*** Begin section ***

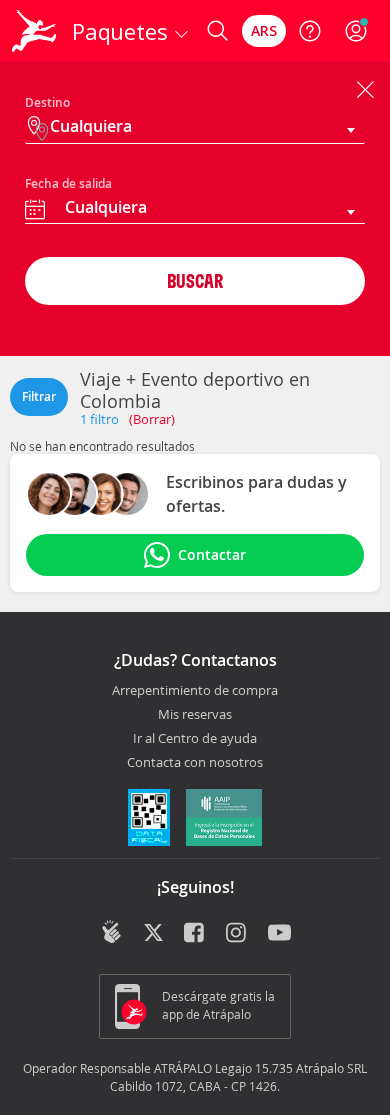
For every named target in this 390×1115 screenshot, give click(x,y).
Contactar (212, 554)
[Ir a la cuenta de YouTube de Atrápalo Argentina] (279, 934)
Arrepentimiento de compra (195, 691)
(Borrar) (152, 419)
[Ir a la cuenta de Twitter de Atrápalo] (153, 934)
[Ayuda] (310, 31)
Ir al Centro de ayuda (195, 739)
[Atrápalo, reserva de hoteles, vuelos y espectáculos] (34, 31)
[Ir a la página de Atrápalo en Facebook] (195, 934)
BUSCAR (195, 280)
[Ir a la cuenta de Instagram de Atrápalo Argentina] (237, 934)
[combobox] (195, 210)
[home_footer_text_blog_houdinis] (111, 932)
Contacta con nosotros (195, 763)
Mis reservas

*** End section ***

Directions for this task »
Write out exactly the lines from the one containing "[Ir a la cuenta de Twitter" through the end of the data, both included. Add nothing else.

Problem solution »
[Ir a la cuenta de Twitter de Atrápalo] (153, 934)
[Ayuda] (310, 31)
Ir al Centro de ayuda (195, 739)
[Atrápalo, reserva de hoteles, vuelos y espectáculos] (34, 31)
[Ir a la página de Atrápalo en Facebook] (195, 934)
BUSCAR (195, 280)
[Ir a la cuenta de Instagram de Atrápalo Argentina] (237, 934)
[combobox] (195, 210)
[home_footer_text_blog_houdinis] (111, 932)
Contacta con nosotros (195, 763)
Mis reservas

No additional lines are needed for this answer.